Scritto da Antonio Capotosto Il . Inserito in Port'Alba

Grotta delle Felci

I reperti più antichi della regione provengono dall'isola di Capri, dove si raccolsero scheggioni di tecnica clactoniana e levalloisiana e, dal Cilento, dove nella zona di Marina di Camerota venne scoperto un importante deposito con industria acheulana 'in situ' nonché reperti musteriani in grotte costiere.

A Capri la Grotta delle Felci ridiede notevoli prodotti ceramici neolitici. Di notevole interesse i resti provenienti dalla necropoli eneolitica del Gaudo, nonché quelli della cultura appenninica dell'Età del Bronzo che vennero rinvenuti nella Grotta di Pertosa. L'Età del Ferro è presente specie nel salernitano, dove vennero alla luce le importanti necropoli di Sala Consilina e Pontecagnano.

Il nome Campania comparve già in età antichissima (sec. V-VI a.C.) a designare il fertile territorio pianeggiante intorno a Capua (“ager campanus”) bagnato dal mar Tirreno e delimitato dal monte Massico, dal subappennino e dalla Penisola Sorrentina. Nel sec. VIII a.C. Giunsero i coloni greci sulla costa; in seguito gli Etruschi che nel sec.
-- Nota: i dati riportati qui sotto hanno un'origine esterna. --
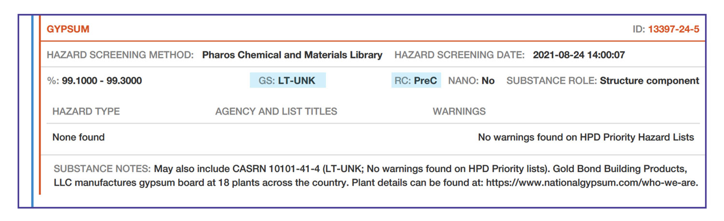Click the GYPSUM substance heading

pyautogui.click(x=68, y=29)
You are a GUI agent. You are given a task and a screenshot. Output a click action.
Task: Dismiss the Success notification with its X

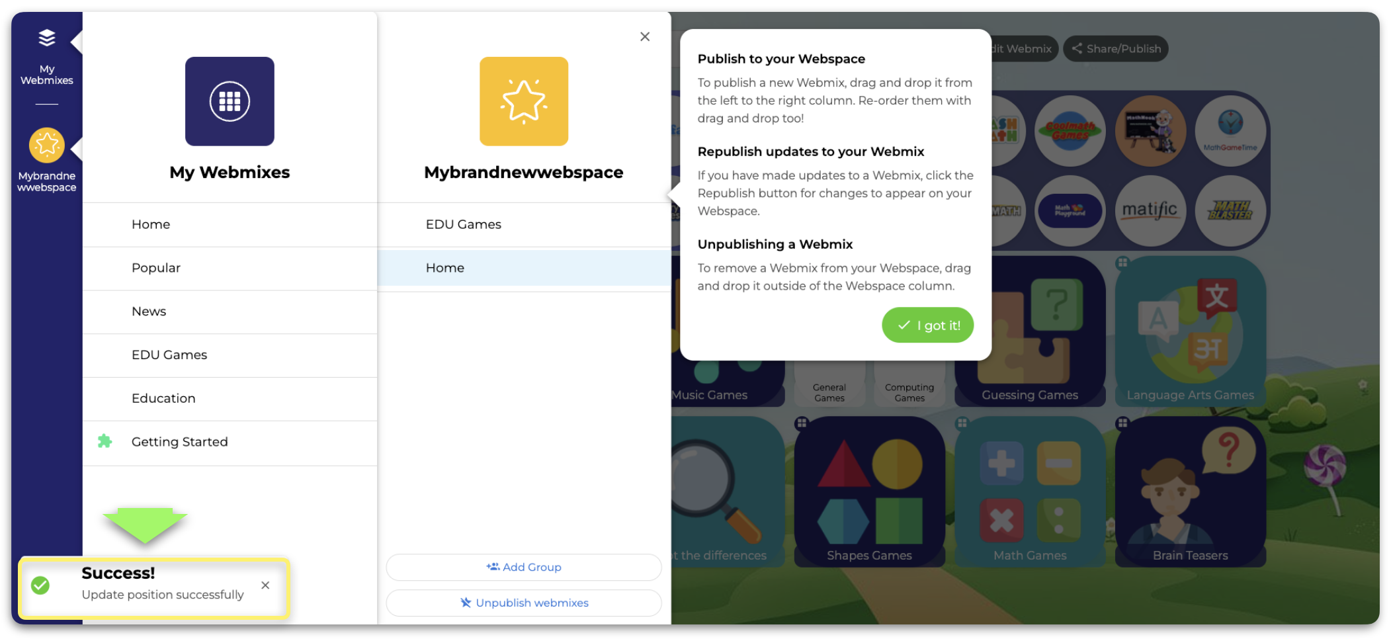click(265, 585)
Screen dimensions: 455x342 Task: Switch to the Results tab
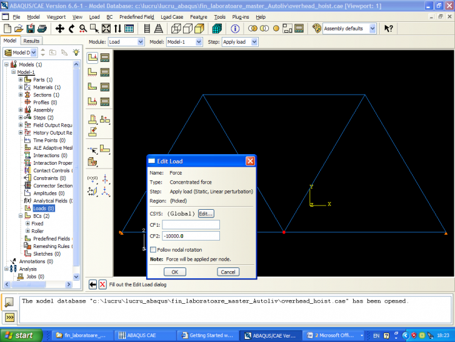pos(31,41)
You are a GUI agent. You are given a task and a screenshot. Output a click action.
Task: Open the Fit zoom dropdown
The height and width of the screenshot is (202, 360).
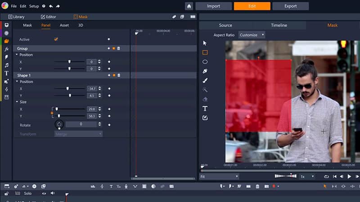[x=219, y=176]
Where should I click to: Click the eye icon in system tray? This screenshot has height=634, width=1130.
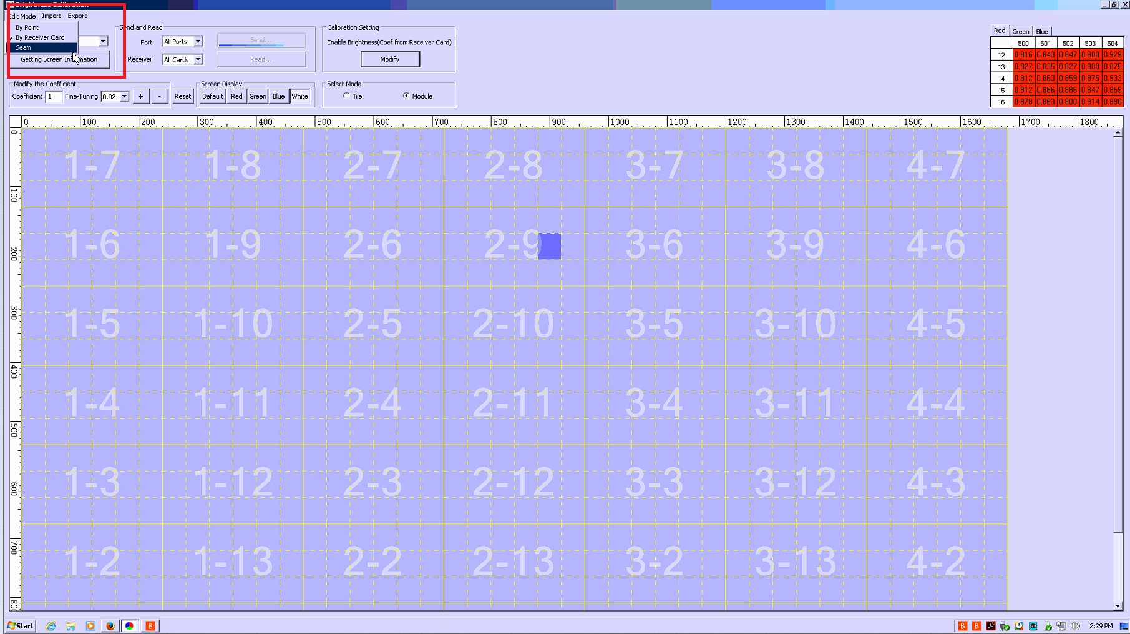pyautogui.click(x=1033, y=625)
VI si stabilirono nell'entroterra. Dopo la decisiva sconfitta da questi ultimi subìta a Cuma nel 474 a.C. A opera dei Greci, giunsero i sunniti che assimilarono usi e costumi etruschi. Seguirono i Romani (sec. IV a.C.), la cui pacifica dominazione durò sette secoli e fu raramente turbata: a loro si devono importanti opere pubbliche. Nel 90-89 a.C. fu concessa la  cittadinanza romana. Nell'ordinamento augusteo la 'Campania felix' fu compresa nella prima regione che, col nome di 'Latium Campania', abbracciava anche il Sannio Occidentale, il paese dei Piacentinin e il territorio dal Garigliano al Tevere.